#### [PROBLEM DESCRIPTION]
From the line containing "Task: Click the 背景颜色 color swatch" to the final line of the entries, copy each line exactly. Pictures stay out.

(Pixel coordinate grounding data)
- - - - -
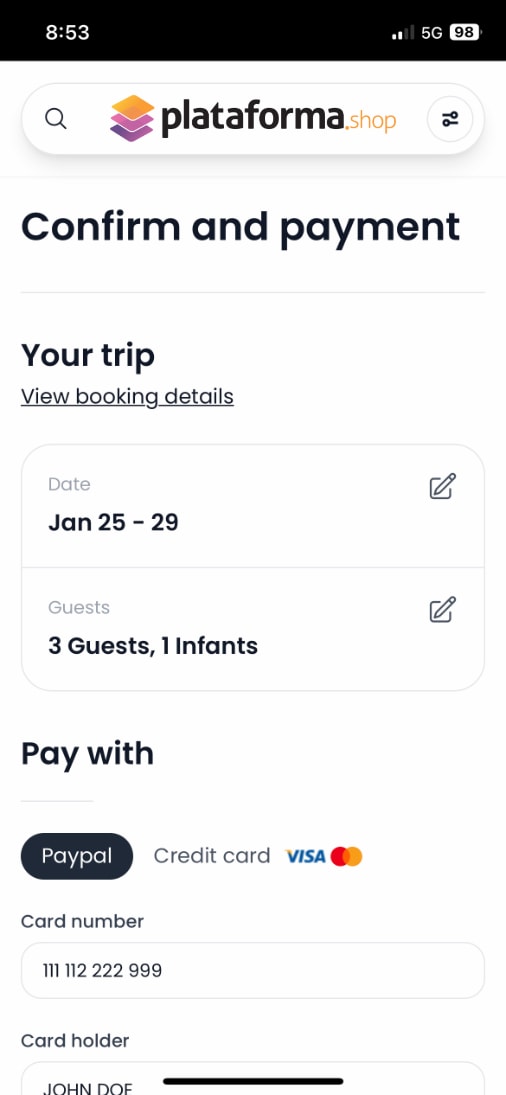Open the filter sliders icon
Image resolution: width=506 pixels, height=1095 pixels.
[x=450, y=119]
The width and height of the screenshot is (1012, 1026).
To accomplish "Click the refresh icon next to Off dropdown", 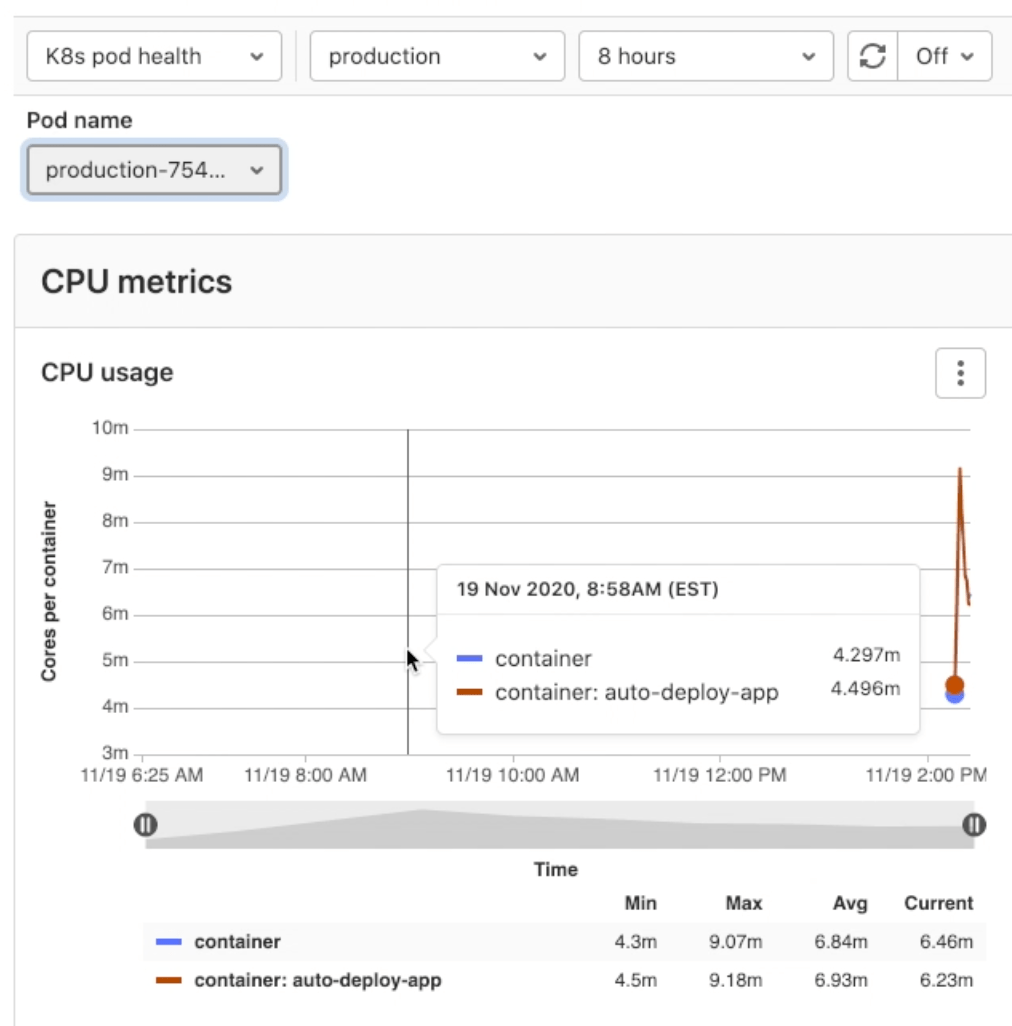I will pos(873,56).
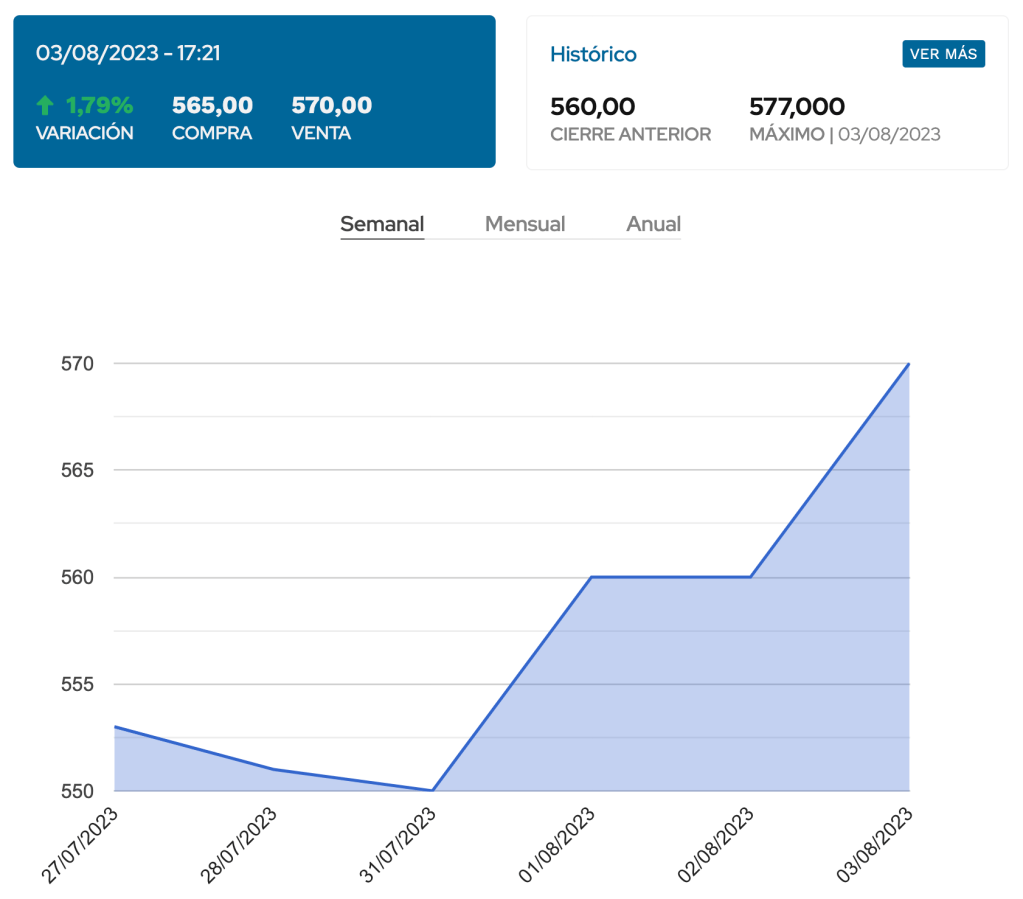Select the 28/07/2023 data point on the line

(273, 769)
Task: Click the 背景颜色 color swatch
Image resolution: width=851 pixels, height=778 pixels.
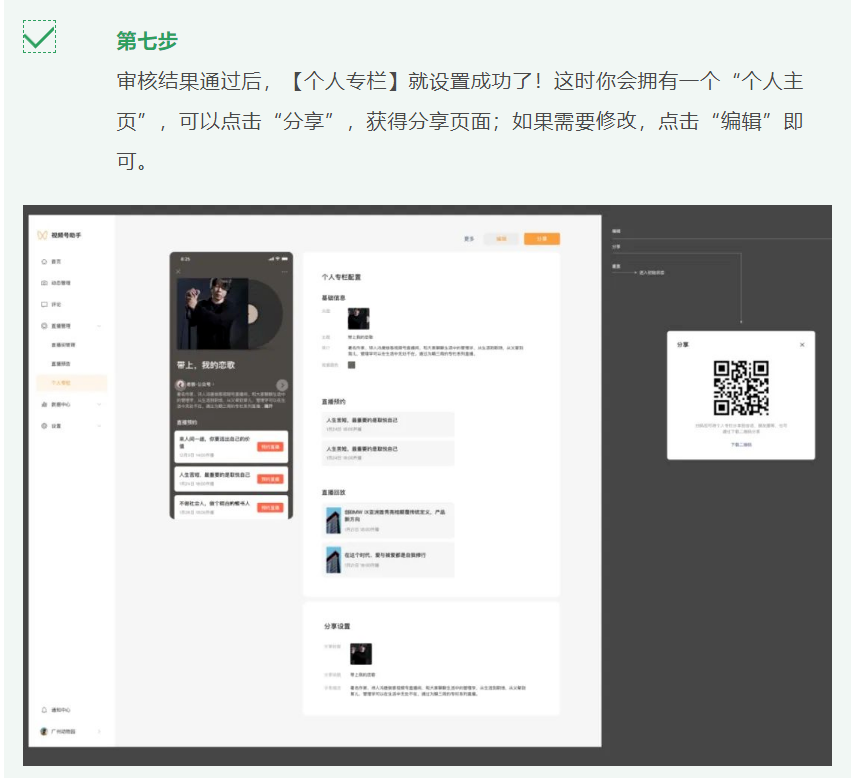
- - - - -
#### [PROBLEM SOLUTION]
Task: Click the 背景颜色 color swatch
Image resolution: width=851 pixels, height=778 pixels.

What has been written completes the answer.